The report comes from the Federation of Master Builders

Mortgage lenders urged to boost LTV ratios as demand for new homes reaches eight-year low



Buyer demand for new homes in England has reached the lowest point since 2015, according to the Federation of Master Builders (FMB).


The latest housebuilders’ survey from the FMB revealed that buyer demand has fallen to the lowest point since the survey began recording data, with demand scored 1.99 out of five.

The trade body listed a series of reasons for the lowest rate of demand in eight years.

The main cause cited in the report was the planning system, followed by restricted mortgage availability, with 51% of SME housebuilders highlighting this as a key barrier — a steep rise over the past two years.

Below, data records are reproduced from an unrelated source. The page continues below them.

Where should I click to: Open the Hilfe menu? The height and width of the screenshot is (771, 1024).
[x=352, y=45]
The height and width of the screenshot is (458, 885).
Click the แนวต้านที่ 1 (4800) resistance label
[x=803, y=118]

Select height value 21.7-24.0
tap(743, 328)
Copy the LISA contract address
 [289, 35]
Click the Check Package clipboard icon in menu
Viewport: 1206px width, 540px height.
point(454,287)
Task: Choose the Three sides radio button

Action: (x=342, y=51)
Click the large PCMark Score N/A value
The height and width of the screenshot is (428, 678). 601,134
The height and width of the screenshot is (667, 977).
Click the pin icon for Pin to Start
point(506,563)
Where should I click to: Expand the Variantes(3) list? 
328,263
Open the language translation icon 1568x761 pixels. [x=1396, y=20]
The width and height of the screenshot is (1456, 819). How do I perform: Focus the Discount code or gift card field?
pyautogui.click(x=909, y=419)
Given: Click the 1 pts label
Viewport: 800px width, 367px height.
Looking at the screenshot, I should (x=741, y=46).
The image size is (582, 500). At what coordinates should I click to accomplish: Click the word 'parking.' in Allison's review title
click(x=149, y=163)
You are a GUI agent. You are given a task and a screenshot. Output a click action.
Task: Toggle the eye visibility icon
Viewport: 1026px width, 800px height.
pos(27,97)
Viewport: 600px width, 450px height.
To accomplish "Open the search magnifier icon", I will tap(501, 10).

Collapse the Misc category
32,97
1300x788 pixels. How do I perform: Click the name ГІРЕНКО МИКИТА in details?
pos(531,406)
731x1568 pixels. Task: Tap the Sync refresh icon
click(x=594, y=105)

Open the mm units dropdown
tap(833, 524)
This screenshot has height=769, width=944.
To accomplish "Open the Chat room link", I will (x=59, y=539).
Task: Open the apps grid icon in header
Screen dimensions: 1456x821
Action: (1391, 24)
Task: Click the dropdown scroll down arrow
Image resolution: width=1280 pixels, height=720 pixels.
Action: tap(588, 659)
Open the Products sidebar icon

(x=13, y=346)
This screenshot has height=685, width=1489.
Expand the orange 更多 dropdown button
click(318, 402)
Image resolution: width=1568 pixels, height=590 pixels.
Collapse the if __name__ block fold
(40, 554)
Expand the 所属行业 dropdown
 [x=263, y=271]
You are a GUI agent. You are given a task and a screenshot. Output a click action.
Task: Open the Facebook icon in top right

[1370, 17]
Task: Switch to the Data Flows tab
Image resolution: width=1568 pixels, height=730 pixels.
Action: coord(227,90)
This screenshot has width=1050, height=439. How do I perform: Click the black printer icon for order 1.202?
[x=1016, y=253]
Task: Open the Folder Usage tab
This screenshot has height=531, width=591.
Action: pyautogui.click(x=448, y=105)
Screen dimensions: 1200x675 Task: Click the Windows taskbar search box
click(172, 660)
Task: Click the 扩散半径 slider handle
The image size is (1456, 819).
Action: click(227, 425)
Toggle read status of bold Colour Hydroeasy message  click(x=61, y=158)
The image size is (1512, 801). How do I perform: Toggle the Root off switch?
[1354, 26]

Other reasons include a lack of available land and the cost of materials, which members believe will fall over the next three years.

The fifth main cause for the drop in demand was the dearth of finance to companies.

Brian Berry, CEO at the FMB said: “This year’s FMB housebuilders’ survey shows that the housing market for smaller housebuilders is in an increasingly difficult place, with perceived buyer demand hitting the lowest levels since our records began in 2015.

“There are signs this will pick back up again, but the already beleaguered SME housing sector — which delivers a fraction of the market share it once did, at around 10% compared to 40% just over 30 years ago — looks like it will limp into next year.”

DFT asked industry professionals how restricted mortgage accessibility and low buyer demand could impact housebuilder and developer exit routes and, subsequently, the volume of viable business within the housebuilding market.

William Lloyd-Hayward, managing director at Sirius Finance, commented: “In the current economic environment, many households, both homeowners and renters, are sitting tight and waiting for greater certainty ahead of making a decision to buy property.

“However, inflation is now falling and we are already seeing a mortgage price war, so the signs for 2024 are more positive.

“Confidence can swing quickly in any market and property is no exception, so there is reason to believe we will see greater demand from potential homebuyers in the next 12 months, particularly in the second half of 2024.

Guy Murray, head of development finance at West One, added: “Exit routes for housebuilders and developers are coming under more pressure with a sluggish sales market being the result of such sharp interest rate increases by the BOE.

“Developers will increasingly be looking to put some stock onto longer-term mortgage products and renting out the homes if they are unable to sell in the current market conditions.

“This means more equity is tied up in existing stock and it impacts their ability to buy the next site, which will reduce and put pressure on the supply of new homes in the coming years.”

Chris Gardner, joint CEO at Atelier, said: “The planning system, which must shoulder a lot of the blame for the slow delivery of new homes, unsurprisingly came out as the top constraint.

“The availability of mortgages was found to be the second biggest barrier, followed by the lack of available land.

“Taken separately, these are significant challenges but, when added together, amount to a very large roadblock to the delivery of new homes and the health of the SME developer sector, the frustration is that these issues are all avoidable.

“For instance, planning reform will free up land and ease supply constraints, however, arguably the quickest way to unlock the market is if mortgage lenders increase LTV ratios, rather than penalising new builds compared to second-hand stock.

“The wheels of the market could once again begin to turn if mortgage lenders step up — the answers are right there in front of us.”